Even if the knock sensor was bad, it should not ping, ONLY on a cold start up at WOT, and vanish completely in 3 minutes when it is hot.

I have never seen any vehicles do this in my life, on a cold start up. Only when they were over heating and about to blow up the radiator, or already had.

Non of the logical known possible items I am aware of can cause it do this on just a cold start up.

I can't make it ping no matter how hard I try once the block temp is up over about 160-180 F.

IAT and CTS are good, O2 sensor good. Fuel pressure good.

It reminds me of using cheap, low octane gas on high compression 70s car. But I don't recall that being an issue on a cold engine at 70-100% WOT either.

RPMs/trans gear is normal. If it was carbon it would still do it hot.
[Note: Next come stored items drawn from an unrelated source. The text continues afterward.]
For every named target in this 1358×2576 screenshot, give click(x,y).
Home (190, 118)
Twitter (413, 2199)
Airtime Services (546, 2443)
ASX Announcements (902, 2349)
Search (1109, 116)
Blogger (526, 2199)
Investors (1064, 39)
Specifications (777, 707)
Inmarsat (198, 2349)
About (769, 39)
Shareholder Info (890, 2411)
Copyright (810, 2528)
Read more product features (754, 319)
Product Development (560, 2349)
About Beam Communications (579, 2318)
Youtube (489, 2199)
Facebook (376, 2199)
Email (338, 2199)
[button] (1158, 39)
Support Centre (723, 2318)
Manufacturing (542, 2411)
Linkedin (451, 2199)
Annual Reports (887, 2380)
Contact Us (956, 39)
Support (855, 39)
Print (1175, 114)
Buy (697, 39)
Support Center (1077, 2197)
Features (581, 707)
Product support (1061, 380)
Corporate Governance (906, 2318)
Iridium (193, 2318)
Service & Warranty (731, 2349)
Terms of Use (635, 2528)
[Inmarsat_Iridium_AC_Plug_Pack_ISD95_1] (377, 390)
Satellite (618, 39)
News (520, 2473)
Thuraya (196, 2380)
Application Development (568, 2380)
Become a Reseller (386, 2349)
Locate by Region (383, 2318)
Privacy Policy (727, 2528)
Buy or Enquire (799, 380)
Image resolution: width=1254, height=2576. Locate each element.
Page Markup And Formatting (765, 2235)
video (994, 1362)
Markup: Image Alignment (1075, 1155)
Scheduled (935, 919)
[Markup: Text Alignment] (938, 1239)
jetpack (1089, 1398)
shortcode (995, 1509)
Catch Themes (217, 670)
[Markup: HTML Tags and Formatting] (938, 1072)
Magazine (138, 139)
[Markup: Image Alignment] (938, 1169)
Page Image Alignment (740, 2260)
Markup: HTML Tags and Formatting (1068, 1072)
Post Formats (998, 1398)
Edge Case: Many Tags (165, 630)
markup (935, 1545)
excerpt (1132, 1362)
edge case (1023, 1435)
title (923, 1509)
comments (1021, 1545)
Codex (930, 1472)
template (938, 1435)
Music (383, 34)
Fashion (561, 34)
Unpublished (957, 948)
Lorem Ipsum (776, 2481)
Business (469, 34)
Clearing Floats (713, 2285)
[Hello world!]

If it was mechanical wear timing (chain), I doubt it would be just a cold start issue? I have found others with the problem that have it had it for ages, but none of them have solved it either.

Thought someone in the crew here might have run across it.

If it was a cold O2 sensor, it should be running rich in open loop, and have no chance to ping? Unless the spark is way too early, but why would the spark be way too early only when cold in those first few minutes?


Only does it cold, under load in gear at >50% of WOT. It should be ignoring the O2 sensor at high throttles anyway?

Renix?

Hate to be Captain Obvious here, but maybe the knock sensor?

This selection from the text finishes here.